Les valeurs pour accompagner le changement

Lorsque la question du changement stratégique se pose, il faut d’abord identifier quel type de transformation correspond à la situation. Il convient ensuite d’apprécier si le changement peut s’inscrire dans la culture actuelle, notamment dans la culture du risque de l’entreprise.

En comparant les valeurs fondamentales et les valeurs auxquelles on aspire, on peut évaluer les écarts existants entre la culture actuelle et la culture cible et réfléchir à la manière, concrète, de le réduire.

La « théorie des valeurs » de Patrick Lencioni distingue ainsi les valeurs fondamentales et les valeurs d’aspiration.

  • Les valeurs fondamentales correspondent aux principes profondément enracinés qui guident aujourd’hui et depuis plusieurs années les actions d’une entreprise. Elles servent de piliers à la culture.
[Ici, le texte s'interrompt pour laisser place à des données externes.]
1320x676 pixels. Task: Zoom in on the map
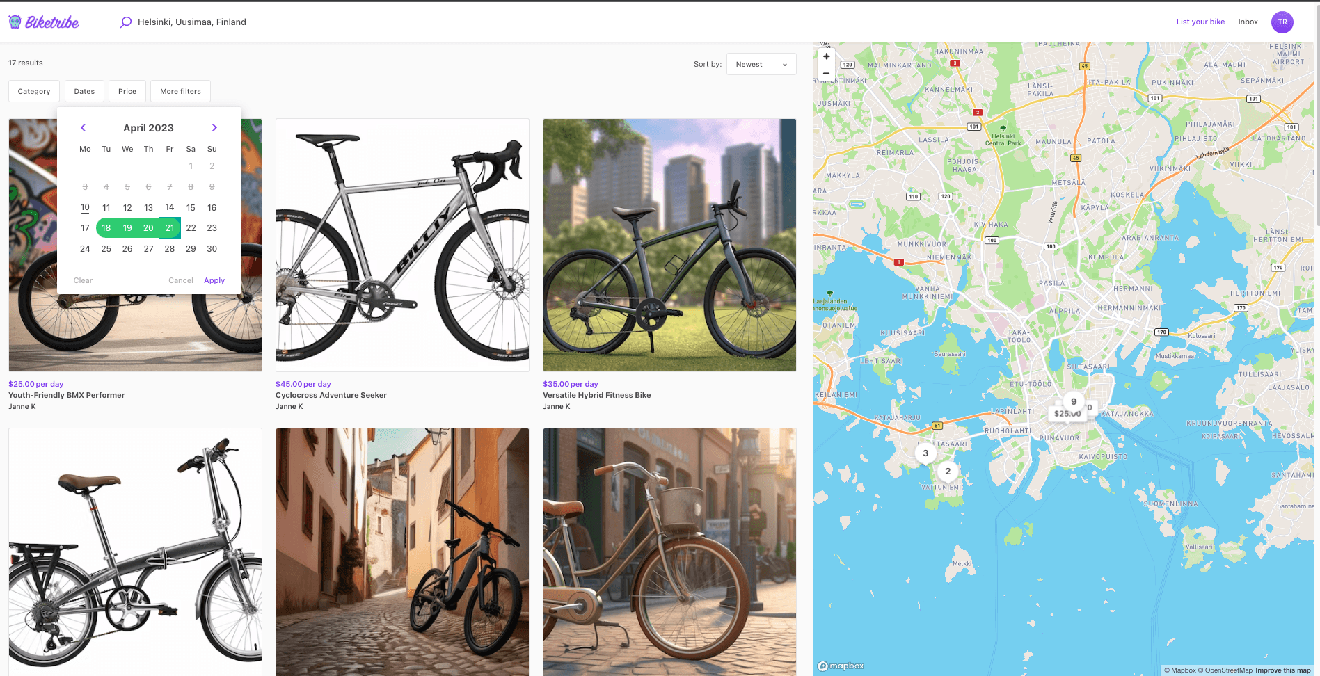pos(826,57)
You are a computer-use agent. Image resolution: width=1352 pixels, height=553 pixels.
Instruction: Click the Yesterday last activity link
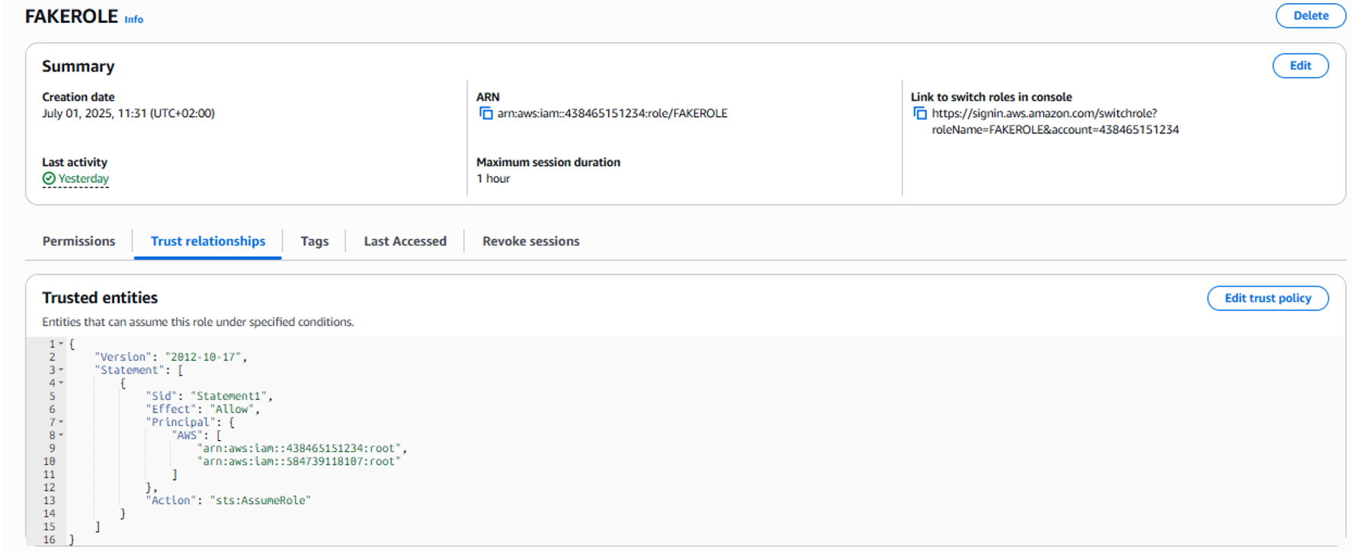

Ces valeurs peuvent révéler la spécificité d’une entreprise – son identité de marque et d’employeur.
  • Les valeurs d’aspiration sont les valeurs dont l’entreprise a besoin pour réussir son projet stratégique. Elles peuvent éventuellement manquer aujourd’hui. Il faudra alors les développer afin d’accompagner le succès du plan stratégique.

Dans cette perspective, les valeurs deviennent bien plus qu’un corpus de pratiques affichées ou qu’un référentiel pour le recrutement ; elles constituent le point de départ d’une démarche de transformation soutenue par la mise en place d’une nouvelle culture d’entreprise.

« Nous sommes ce que nous répétons chaque jour » disait Aristote.

 

En définitive

L’entreprise, témoin des grandes évolutions et de la mutation des valeurs actuelles, sait plus que jamais qu’elle peut disparaître faute d’avoir su s’adapter. Le leader de demain sera celui qui saura réconcilier les valeurs de l’entreprise avec les risques et les opportunités de demain.

Il faut urgemment réenchanter les valeurs pour réinventer la création de valeur.

A nous d’agir. Pour ne pas subir.

Article publié par Sabine DRUJON le 29 novembre 2016 sur LinkedIn.